Our test system setup was slightly updated to the new revision 3.3 version of Gigabyte's P965-DQ6 motherboard. The main difference is all solid capacitors rather than electrolyte capacitors of the original board and it does allow for higher FSB speeds and that is only going to help the Corsair memory aim higher.
We tested Corsair Dominator against the OCZ FlexXLC with both modules running at their highest memory speeds at default timings - that would mean 600MHz for the OCZ RAM and 627MHz for the Corsair RAM. We also did tests at 800MHz with SPD timings as well as 800MHz with the tightest timings we could find - that meant 4-4-4-15 for the OCZ RAM and 4-3-3-15 for the Corsair RAM.
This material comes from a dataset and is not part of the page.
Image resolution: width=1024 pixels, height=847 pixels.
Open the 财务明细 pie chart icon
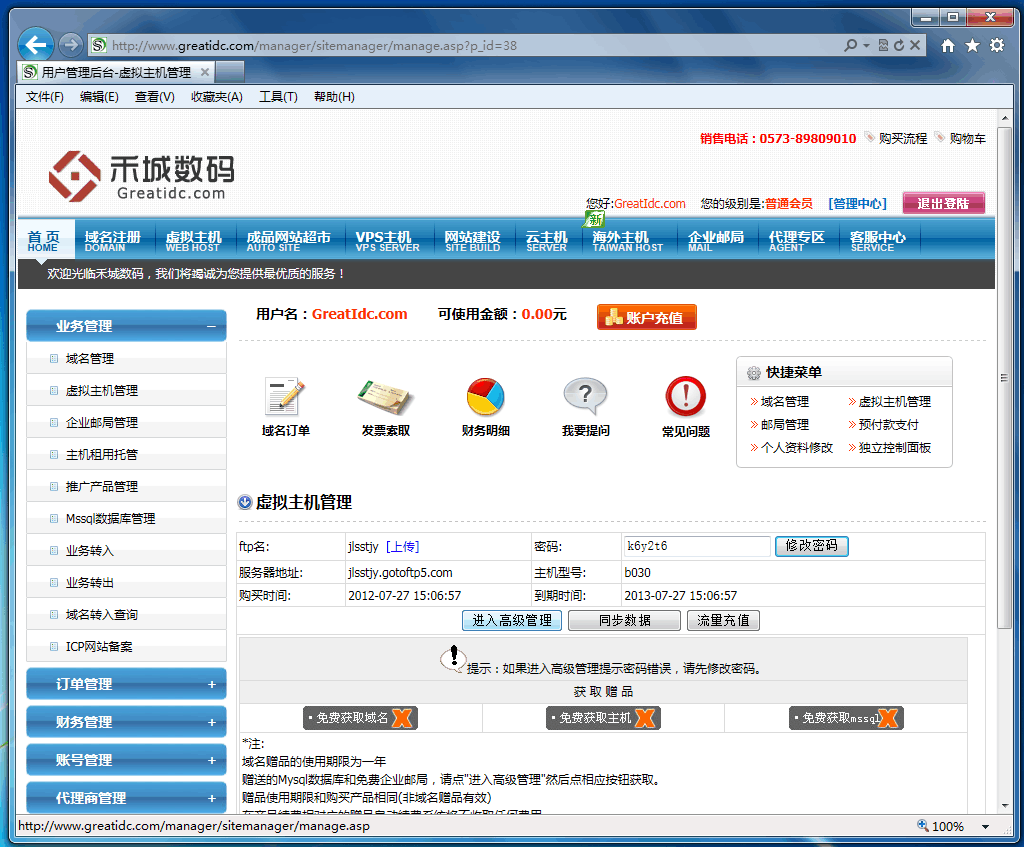(x=485, y=397)
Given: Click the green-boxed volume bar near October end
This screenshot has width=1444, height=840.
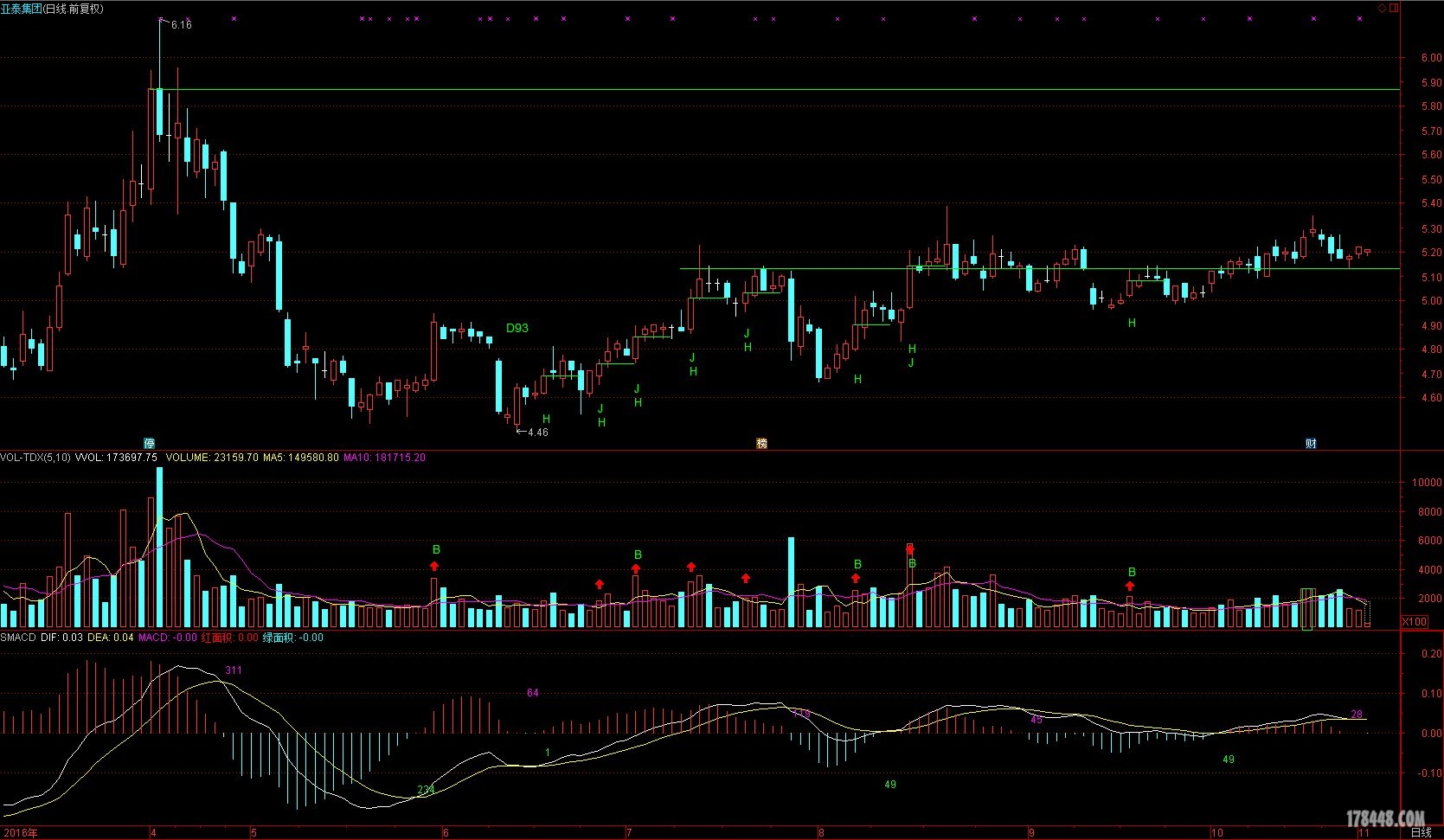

Let's get started and see what all these testing numbers mean when it comes to overall performance of the system.
EVEREST Ultimate Edition
Version and / or Patch Used: 2006
Developer Homepage: http://www.lavalys.com
Product Homepage: http://www.lavalys.com

EVEREST Ultimate Edition is an industry leading system diagnostics and benchmarking solution for enthusiasts PC users, based on the award-winning EVEREST Technology. During system optimizations and tweaking it provides essential system and overclock information, advanced hardware monitoring and diagnostics capabilities to check the effects of the applied settings. CPU, FPU and memory benchmarks are available to measure the actual system performance and compare it to previous states or other systems.




At stock speeds OCZ and Corsair are tied across the board thanks to the same timing results. Its not till we start to play around we see that OCZ falls to the back thanks to a tighter timing setting at 800MHz from the Corsair RAM as well as an overall higher bandwidth.